Assignment » In the entries below, find each line bearing the string "agent" and copy it.

Dataset entries
:::::
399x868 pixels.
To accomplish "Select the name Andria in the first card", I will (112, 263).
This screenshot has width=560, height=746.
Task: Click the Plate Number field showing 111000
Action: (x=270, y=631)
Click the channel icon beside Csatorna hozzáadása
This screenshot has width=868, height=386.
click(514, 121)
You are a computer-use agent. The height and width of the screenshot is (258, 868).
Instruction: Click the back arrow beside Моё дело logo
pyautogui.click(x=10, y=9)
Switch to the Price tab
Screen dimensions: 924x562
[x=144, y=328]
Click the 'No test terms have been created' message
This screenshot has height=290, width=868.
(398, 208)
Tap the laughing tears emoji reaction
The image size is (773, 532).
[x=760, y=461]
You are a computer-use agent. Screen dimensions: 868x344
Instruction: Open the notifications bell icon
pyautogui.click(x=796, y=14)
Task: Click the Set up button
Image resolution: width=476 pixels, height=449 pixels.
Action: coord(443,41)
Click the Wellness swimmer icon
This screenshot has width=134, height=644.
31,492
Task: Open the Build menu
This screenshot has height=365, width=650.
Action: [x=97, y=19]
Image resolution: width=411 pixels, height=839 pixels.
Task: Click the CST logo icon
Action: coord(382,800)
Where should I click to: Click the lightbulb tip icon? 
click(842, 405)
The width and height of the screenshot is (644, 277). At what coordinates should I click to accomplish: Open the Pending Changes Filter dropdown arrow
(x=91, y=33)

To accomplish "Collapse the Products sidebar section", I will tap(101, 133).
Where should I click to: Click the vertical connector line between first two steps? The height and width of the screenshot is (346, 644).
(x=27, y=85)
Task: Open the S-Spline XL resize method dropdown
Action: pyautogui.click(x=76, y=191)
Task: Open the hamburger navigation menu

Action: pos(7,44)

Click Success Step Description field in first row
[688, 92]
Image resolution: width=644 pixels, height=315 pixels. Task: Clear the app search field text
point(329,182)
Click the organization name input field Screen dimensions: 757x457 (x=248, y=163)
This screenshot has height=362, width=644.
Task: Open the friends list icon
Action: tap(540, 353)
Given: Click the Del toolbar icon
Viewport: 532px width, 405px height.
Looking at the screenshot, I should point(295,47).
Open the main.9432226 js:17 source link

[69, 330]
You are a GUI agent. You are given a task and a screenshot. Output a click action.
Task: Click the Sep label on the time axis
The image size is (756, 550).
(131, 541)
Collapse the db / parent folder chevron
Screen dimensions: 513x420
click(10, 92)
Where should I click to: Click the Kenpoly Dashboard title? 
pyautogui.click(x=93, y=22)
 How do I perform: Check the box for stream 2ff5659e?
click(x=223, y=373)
:::::
Task solution »
You are a computer-use agent. The height and width of the screenshot is (258, 868).
You are a computer-use agent. Screen dimensions: 868x344
You are a GUI agent. You are given a task and a screenshot. Output a click action.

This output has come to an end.